▶ Passage

::::::::::

Daily Cyclic Changes in Water pH of Flooded Rice in the Mississippi Delta and Black Belt

Mississippi (MS) Delta is the primary rice-producing area in the state of Mississippi. The soil type in these fields (Sharkey soil), often has a pH of around 8.2. How does rice grow in such high soil pH? We selected two rice paddies (Figure 1) in the RR Foil Plant Science Research Center, Mississippi State University, situated on the MS Black Belt, and a soil pH of 8.2 for pH measurements. A cyclic pH change in a single day was found in the waters used for flooding the rice paddies. The RR Foil Plant Science Research Center is a 725-acre rowcrop farmland in the northeast region of Mississippi State University. It has a typical soil of the Mississippi Black Belt with Selma Chalk outcrops at its south and north boundaries. The thickness of the soil is no more than 2m on the Selma chalk basement. The soil has high native fertility and usually contains carbonate particles and montmorillonite.

A pond on the farm acts a source of irrigation for the farm (Figure 1). Near the southeastern corner of the pond, two rice paddies, R1, and R2 (Figure 1) were selected for pH measurements. Besides rice, the primary weed is ducksalad. The water for flooding the rice comes from the pond and has a pH of around 9. The paddy and pond waters were sampled in 20mL vials with caps at 7:30am, 12:30pm, 5:00pm, and 7:30pm in August 2019. The pHs were measured by a SympHony B10P pH meter in lab within one hour after sampling. The muddy water samples near the soil-water boundary were centrifuged, and the supernatants were decanted into 20mL vials for pH measurements. Soil pH was measured following the USDA protocol [1].

Figure 1:The irrigation pond at RR Foil Plant Science Research Center, Mississippi State University, provides water for the adjacent rice paddies, R1 and R2. The pond water is supplemented with groundwater with a pH of 8.4-8.5, and precipitation with a pH ~4.2. The current pond water pH is around 9.

::::::::::

▶ Raw records
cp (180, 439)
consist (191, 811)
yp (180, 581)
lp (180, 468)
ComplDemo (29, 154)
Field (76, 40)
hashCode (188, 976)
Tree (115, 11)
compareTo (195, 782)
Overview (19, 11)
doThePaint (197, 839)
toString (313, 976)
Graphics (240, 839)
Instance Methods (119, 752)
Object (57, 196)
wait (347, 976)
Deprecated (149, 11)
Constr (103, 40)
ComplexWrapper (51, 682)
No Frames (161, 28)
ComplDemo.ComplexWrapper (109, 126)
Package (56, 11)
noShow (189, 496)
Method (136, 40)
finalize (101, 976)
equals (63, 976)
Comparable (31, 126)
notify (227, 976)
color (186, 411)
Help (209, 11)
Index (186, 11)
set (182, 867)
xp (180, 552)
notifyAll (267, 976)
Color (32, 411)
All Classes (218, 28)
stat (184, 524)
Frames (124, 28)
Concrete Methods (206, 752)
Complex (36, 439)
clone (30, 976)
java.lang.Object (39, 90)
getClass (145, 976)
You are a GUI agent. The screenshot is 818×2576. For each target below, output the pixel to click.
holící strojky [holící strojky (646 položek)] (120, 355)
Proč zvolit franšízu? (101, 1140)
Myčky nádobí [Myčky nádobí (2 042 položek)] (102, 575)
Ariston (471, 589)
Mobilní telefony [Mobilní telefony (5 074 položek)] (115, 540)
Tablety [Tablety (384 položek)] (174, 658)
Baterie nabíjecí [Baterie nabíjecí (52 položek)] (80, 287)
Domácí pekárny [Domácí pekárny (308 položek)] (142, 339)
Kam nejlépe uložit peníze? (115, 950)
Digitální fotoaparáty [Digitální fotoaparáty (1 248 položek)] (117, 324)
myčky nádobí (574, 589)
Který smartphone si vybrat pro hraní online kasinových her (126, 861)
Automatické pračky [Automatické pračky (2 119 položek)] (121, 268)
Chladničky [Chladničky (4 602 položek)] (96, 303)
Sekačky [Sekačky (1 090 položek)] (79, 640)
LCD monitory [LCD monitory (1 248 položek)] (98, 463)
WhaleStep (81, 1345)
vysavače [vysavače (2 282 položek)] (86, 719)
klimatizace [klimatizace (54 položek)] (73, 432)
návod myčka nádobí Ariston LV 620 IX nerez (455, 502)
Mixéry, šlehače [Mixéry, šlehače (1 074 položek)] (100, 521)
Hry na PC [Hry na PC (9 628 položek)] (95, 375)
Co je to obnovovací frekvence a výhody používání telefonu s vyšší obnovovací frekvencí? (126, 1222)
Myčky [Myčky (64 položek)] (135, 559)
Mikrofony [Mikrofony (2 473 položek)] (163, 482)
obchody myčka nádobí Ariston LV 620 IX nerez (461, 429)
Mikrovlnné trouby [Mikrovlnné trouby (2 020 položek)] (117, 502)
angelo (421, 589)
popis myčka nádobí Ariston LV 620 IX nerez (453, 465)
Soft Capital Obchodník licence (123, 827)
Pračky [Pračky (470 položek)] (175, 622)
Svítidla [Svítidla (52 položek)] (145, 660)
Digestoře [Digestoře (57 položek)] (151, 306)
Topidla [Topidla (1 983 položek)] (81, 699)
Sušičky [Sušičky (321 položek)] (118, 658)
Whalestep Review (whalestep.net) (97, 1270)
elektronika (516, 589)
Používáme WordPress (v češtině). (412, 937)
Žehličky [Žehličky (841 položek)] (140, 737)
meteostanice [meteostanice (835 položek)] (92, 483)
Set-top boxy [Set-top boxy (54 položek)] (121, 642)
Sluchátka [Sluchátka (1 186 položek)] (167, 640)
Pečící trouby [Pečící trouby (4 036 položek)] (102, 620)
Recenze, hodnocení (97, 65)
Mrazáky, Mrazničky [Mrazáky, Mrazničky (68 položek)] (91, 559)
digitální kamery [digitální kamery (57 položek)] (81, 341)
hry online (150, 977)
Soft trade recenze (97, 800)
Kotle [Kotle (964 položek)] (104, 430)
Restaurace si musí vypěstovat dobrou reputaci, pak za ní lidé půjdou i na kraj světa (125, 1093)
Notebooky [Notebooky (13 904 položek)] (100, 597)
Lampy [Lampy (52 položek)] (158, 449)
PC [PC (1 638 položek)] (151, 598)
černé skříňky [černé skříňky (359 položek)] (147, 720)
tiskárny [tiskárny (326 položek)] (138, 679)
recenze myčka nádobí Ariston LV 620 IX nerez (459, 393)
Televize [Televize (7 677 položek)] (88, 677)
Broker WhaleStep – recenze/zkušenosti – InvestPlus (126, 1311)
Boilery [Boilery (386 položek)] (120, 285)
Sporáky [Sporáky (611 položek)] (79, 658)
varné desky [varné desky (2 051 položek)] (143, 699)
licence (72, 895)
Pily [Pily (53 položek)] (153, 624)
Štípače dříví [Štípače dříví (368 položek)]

::::::::::

▶ Direction 1
Condense the paragraph of the rice paddy pH text that begins "A pond on the farm acts" into a short bulleted list, keeping its main facts.
▶ Direction 2
Carry the text on water pH in flooded rice paddies forward from its last sentence.
The data has no connection to the text on rice paddy water pH.

▶ Task result 1
- A pond on the farm supplies irrigation water, and its water has a pH of around 9.
- Two rice paddies, R1 and R2, near the pond's southeastern corner were chosen for pH measurements.
- Ducksalad is the main weed besides rice.
- Paddy and pond water were sampled in capped 20mL vials at 7:30am, 12:30pm, 5:00pm, and 7:30pm in August 2019.
- The pH was measured in the lab with a SympHony B10P meter within one hour of sampling.
- Muddy samples from near the soil-water boundary were centrifuged, and the supernatants were poured into 20mL vials for measurement.
- Soil pH was measured using the USDA protocol.

▶ Task result 2
The changes in the rice paddy during the daytime (Figure 2) is generally parallel to the trend in changes in temperature during daytime; with the lowest in the morning, highest in the early afternoon, and then dropping down in the evening. This correlation might reflect the negative correlation of CO₂ solubility with temperature, which is approximately linear. The highest temperature in the early afternoon leads to lowest dissolved CO₂, and hence highest pH around the day, or vice versa. The lab measured soil pH was 8.2, and the rice paddy flooding water came from the pond with a pH of around 9. The pH of the flooding water in the rice paddies was lower than both the soil pH and the original pond water pH, except at noon when the temperature was high. The primary reason for the lowered pH is soil CO₂ production from respiration. Xu et al. [2] used isotope technique and found that root-derived respiration contributed 85-92% of bulk soil respiration in rice paddy [2]. Hence, the rice and ducksalad root respiration, and minor non-rhizomicrobial respiration supplied CO₂ to lower the paddy water pH in this case.

Figure 2:The pH of the water used for flooding the rice paddies changes in the daytime. The pH in both rice paddy 1 and 2 showed a similar trend, with the lowest pH in the morning and highest pH in the early afternoon, and then dropping down in the evening.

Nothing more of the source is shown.